### Input for this task
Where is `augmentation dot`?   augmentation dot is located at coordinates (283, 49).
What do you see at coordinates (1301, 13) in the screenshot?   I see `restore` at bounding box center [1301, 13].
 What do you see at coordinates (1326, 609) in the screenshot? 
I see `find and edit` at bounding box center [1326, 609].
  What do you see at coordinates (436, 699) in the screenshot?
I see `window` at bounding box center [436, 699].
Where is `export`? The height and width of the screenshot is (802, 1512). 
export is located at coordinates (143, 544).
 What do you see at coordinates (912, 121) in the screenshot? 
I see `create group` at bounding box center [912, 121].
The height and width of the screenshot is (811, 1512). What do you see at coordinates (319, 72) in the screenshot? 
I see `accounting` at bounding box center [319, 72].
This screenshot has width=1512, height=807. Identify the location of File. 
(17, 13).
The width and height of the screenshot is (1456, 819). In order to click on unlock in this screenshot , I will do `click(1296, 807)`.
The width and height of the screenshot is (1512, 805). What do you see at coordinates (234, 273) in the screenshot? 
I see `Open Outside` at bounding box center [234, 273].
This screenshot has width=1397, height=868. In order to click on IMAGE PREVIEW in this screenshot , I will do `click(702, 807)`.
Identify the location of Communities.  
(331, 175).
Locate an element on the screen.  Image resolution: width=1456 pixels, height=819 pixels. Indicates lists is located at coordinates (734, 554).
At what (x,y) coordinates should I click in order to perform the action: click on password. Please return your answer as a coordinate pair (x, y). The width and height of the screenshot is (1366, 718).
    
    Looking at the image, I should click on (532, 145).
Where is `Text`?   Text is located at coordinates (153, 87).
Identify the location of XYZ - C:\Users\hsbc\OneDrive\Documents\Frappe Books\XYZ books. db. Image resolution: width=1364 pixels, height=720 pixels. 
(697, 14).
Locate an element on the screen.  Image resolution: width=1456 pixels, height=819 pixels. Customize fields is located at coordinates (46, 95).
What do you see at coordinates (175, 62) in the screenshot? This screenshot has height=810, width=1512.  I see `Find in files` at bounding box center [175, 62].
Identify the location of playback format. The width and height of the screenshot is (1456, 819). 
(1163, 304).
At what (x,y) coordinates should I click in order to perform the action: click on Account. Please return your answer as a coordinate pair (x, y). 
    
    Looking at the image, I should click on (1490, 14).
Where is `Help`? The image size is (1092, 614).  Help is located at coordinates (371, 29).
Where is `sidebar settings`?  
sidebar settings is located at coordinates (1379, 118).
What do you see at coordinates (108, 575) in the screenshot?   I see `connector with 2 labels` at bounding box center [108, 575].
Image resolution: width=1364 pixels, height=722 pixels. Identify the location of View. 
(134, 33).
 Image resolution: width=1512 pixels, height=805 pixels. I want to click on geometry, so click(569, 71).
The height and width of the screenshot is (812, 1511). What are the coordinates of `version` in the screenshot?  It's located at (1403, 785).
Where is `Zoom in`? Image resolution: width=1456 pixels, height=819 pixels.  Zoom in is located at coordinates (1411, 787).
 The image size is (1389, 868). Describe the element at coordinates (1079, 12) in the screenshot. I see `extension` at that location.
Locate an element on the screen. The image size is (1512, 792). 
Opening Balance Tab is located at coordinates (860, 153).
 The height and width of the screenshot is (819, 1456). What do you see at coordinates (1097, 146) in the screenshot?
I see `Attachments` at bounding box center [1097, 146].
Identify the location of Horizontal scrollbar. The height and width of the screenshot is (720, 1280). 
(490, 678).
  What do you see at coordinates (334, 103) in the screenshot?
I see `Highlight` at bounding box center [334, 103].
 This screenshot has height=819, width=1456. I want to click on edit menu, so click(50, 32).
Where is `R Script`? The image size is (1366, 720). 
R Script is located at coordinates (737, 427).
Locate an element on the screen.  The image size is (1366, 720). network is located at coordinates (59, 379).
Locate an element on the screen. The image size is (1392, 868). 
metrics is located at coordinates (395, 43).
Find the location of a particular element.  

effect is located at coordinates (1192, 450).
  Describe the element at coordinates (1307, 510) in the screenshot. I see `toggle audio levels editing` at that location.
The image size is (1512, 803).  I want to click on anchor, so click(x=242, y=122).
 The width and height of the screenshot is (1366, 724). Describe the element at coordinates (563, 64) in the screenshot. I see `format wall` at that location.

### Aim of the task
Please rewrite the records from the line containing "The width and height of the screenshot is (1456, 819). In" down to the line containing "(1163, 304).", both included, as a JSON list of strings with one string per line and blank lines left out.

### Solution
[
  "The width and height of the screenshot is (1456, 819). In order to click on unlock in this screenshot , I will do `click(1296, 807)`.",
  "The width and height of the screenshot is (1512, 805). What do you see at coordinates (234, 273) in the screenshot? ",
  "I see `Open Outside` at bounding box center [234, 273].",
  "This screenshot has width=1397, height=868. In order to click on IMAGE PREVIEW in this screenshot , I will do `click(702, 807)`.",
  "Identify the location of Communities.  ",
  "(331, 175).",
  "Locate an element on the screen.  Image resolution: width=1456 pixels, height=819 pixels. Indicates lists is located at coordinates (734, 554).",
  "At what (x,y) coordinates should I click in order to perform the action: click on password. Please return your answer as a coordinate pair (x, y). The width and height of the screenshot is (1366, 718).",
  "    Looking at the image, I should click on (532, 145).",
  "Where is `Text`?   Text is located at coordinates (153, 87).",
  "Identify the location of XYZ - C:\\Users\\hsbc\\OneDrive\\Documents\\Frappe Books\\XYZ books. db. Image resolution: width=1364 pixels, height=720 pixels. ",
  "(697, 14).",
  "Locate an element on the screen.  Image resolution: width=1456 pixels, height=819 pixels. Customize fields is located at coordinates (46, 95).",
  "What do you see at coordinates (175, 62) in the screenshot? This screenshot has height=810, width=1512.  I see `Find in files` at bounding box center [175, 62].",
  "Identify the location of playback format. The width and height of the screenshot is (1456, 819). ",
  "(1163, 304)."
]